In Situ Hybridization and Immunohistochemistry

To generate in situ probes for glut1 and glut3, PCR products were amplified from zebrafish cDNA (Gene Bank #NM_001002643). cDNA was prepared from total RNA extracted from 24-h post-fertilization (hpf) embryos and reverse-transcribed to single-stranded cDNA using Superscript III (Invitrogen, Carlsbad, CA) according to the manufacturer's instructions. D. rerio glut1 and glut3 specific primers are listed in Table 1. PCR products from corresponding primers were used as templates to prepare riboprobes using the DIG-labeling kit (Roche Applied Science, Indianapolis, IN).
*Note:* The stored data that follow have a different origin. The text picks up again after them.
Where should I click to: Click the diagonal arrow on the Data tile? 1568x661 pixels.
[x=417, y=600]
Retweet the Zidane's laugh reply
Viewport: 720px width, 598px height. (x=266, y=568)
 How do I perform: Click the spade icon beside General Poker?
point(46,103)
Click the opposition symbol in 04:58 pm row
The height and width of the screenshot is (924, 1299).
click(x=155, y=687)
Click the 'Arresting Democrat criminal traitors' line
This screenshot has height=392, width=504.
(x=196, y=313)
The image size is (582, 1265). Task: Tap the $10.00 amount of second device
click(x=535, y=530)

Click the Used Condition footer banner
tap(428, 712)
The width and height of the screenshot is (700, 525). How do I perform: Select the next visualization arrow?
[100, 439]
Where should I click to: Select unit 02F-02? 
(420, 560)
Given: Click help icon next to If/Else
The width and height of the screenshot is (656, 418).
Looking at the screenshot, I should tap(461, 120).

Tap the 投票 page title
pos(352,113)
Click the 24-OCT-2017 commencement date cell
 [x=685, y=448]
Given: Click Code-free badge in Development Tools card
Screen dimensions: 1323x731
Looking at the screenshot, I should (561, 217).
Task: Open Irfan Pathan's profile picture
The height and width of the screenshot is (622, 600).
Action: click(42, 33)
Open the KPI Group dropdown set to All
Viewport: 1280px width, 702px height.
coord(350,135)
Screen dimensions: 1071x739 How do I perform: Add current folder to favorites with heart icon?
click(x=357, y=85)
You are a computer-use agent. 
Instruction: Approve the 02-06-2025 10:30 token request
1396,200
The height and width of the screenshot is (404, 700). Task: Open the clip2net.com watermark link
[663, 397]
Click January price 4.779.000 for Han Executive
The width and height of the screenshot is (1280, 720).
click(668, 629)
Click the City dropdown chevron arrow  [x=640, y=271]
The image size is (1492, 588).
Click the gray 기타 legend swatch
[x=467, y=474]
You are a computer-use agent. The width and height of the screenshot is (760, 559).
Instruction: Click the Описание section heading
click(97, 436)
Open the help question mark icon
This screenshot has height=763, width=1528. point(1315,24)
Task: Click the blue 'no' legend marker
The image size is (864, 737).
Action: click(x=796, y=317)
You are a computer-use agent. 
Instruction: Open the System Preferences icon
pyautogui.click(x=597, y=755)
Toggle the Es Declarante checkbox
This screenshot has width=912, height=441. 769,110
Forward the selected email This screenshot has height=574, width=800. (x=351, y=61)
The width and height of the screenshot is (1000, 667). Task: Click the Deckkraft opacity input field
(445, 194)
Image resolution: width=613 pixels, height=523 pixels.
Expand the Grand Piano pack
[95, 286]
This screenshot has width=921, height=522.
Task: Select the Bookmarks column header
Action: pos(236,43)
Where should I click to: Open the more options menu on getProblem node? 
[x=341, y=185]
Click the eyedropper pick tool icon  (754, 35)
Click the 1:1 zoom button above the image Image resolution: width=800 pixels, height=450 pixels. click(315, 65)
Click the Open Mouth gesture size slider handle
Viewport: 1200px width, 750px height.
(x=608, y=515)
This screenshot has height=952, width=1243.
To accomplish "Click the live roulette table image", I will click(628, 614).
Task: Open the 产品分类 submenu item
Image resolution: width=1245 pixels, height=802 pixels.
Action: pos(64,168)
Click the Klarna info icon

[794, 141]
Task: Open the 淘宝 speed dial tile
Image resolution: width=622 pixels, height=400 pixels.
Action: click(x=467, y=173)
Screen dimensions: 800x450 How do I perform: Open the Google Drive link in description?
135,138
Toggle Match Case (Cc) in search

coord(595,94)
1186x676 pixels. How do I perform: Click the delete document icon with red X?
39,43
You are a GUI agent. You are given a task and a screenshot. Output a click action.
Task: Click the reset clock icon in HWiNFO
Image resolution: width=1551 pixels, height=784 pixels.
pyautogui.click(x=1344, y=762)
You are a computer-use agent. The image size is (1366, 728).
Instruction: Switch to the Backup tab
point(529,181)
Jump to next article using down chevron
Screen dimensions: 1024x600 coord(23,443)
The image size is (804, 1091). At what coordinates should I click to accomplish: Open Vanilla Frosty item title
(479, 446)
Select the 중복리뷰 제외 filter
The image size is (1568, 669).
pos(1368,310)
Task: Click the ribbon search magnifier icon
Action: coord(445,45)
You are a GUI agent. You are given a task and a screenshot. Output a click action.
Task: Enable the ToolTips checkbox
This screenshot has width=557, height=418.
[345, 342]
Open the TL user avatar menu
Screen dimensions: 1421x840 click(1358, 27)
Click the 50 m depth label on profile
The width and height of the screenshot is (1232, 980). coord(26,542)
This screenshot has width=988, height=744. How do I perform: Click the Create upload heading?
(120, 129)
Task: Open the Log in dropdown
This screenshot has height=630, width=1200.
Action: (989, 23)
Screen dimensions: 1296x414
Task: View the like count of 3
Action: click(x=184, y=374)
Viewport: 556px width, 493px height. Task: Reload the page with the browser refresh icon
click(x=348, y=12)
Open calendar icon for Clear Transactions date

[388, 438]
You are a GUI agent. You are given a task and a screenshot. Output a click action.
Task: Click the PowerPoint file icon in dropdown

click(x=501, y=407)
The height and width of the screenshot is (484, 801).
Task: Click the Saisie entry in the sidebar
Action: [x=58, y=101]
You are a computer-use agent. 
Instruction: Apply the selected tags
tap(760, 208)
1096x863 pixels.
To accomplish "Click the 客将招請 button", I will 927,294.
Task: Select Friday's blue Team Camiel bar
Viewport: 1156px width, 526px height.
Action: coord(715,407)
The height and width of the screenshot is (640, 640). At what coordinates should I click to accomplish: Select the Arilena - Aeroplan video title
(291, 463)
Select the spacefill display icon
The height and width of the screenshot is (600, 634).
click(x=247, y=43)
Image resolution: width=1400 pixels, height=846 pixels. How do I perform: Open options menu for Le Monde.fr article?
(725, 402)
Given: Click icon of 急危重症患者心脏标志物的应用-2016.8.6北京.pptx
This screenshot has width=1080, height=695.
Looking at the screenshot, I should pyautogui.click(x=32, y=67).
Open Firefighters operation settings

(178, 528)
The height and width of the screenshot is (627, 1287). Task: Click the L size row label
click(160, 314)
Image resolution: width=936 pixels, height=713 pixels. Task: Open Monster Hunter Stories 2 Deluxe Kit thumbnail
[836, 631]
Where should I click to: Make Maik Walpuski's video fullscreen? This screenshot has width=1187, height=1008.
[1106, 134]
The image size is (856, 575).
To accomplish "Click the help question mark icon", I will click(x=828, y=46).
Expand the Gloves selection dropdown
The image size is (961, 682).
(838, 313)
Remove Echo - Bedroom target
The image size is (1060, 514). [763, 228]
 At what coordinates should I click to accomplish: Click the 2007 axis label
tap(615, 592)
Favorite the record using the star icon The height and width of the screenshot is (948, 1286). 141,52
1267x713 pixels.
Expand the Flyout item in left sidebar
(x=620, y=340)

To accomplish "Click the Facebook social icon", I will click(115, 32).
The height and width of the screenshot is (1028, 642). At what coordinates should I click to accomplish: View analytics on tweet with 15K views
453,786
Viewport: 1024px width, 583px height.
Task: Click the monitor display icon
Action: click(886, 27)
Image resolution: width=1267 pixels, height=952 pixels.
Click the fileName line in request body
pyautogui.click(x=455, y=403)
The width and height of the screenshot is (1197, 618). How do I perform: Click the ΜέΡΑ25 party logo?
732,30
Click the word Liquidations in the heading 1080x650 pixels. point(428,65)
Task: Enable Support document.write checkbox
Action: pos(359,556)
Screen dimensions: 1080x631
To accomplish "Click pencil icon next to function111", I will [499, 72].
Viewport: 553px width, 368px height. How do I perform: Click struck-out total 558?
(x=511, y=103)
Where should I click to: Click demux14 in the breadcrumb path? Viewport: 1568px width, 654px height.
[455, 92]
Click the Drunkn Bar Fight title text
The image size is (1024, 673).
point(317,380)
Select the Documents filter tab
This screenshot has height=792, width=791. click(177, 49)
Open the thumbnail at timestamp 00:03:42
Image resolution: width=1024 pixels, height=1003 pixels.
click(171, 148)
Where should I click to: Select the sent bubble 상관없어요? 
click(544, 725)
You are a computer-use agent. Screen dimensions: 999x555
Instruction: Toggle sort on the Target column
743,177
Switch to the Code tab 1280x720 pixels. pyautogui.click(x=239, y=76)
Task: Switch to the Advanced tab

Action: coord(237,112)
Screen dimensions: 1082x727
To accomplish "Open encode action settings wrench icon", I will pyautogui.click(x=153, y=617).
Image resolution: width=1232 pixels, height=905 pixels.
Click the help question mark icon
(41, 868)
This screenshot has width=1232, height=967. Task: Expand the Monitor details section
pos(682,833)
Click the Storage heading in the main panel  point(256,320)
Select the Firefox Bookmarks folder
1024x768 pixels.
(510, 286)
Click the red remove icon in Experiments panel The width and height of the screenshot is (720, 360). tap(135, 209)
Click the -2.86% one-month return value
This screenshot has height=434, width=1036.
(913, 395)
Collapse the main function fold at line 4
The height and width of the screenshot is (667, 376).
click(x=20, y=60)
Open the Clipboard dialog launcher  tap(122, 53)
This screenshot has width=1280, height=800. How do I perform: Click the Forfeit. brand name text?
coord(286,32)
Various stage embryos were collected and fixed in fresh 4% paraformaldehyde overnight at 4°C. Fixed embryos were dechorionated, dehydrated with an ascending methanol series (30, 50 and 100%), and stored in methanol at −20°C overnight. In situ hybridization was performed as previously described (13, 17) with minor modifications (25).

Table 1.

Danio Rerio sequences of primers used in creating ISH probes and rescue mRNAs.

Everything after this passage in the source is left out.